THINKADVISOR: What do you consider the top three things a financial advisor must do to properly prepare to sell their business?

BREADY: The first is to get your numbers in order. You might need a CFO or a consultant to help do that.

When you sit down at a table with someone interested in buying your firm, and the investment banker is present, every time the buyer asks a question about your numbers, you need to be able to answer those on your own, not the investment banker.

THINKADVISOR: And the second?

BREADY: Making sure you have business continuity and that your operations are in order. You need to have documentation of the processes and the abilities of the firm, not tribal knowledge.

Tribal knowledge is fundamentally not good, and it’s really not good if you’re trying to sell your firm.

THINKADVISOR: No. 3?

BREADY: Having a good grasp of what you’ll do after the sale. Once you’re no longer [running your business] full time, what do you want to do? Play golf? Read a book on the beach? Keep working but in a more limited fashion?

All of that has a bearing on how you choose your buyer. If you completely walk away, you have to find a buyer that’s ready to give you an earn-out time. Are you going to stay for a year, for two?

THINKADVISOR: What are red flags to a potential buyer?

BREADY: When your revenues look strong but your margins swing wildly from year to year. Or if there’s no succession plan or performance metrics.

Also, when you are a one- or two-person shop, and your bookkeeping is commingled with your personal stuff, that’s a red flag.
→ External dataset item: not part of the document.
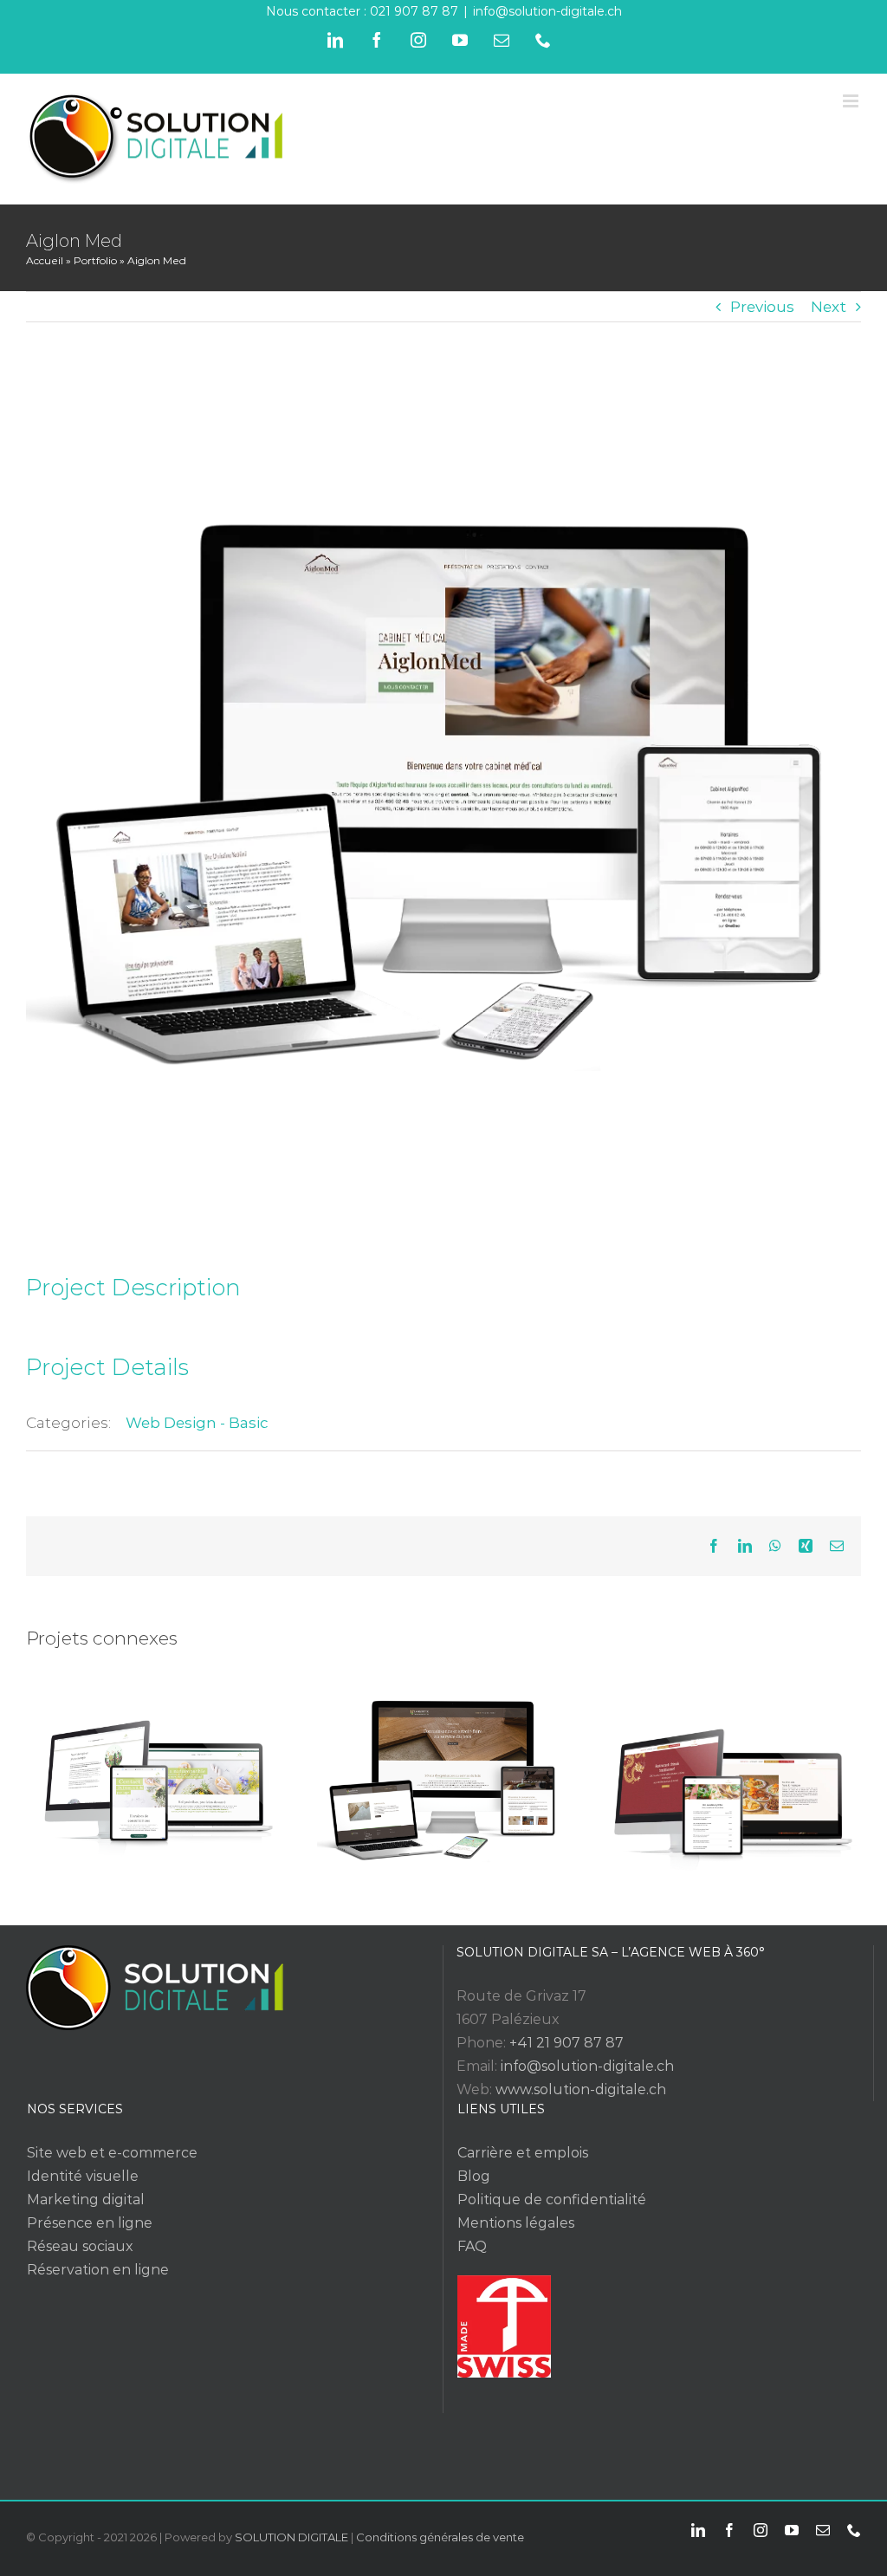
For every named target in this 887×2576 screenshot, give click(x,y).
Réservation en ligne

Buyers and money people want that taken apart so you’re not overestimating what the costs of the business are.

THINKADVISOR: There’s lots to get right. Isn’t there?

BREADY: Most buyers don’t expect everything to be perfect. But if buyers find one contract that hasn’t been updated, say, they’ll assume there are more. So you want to make sure they’re in order.

You’ve got to be prepared. And it’s not that hard.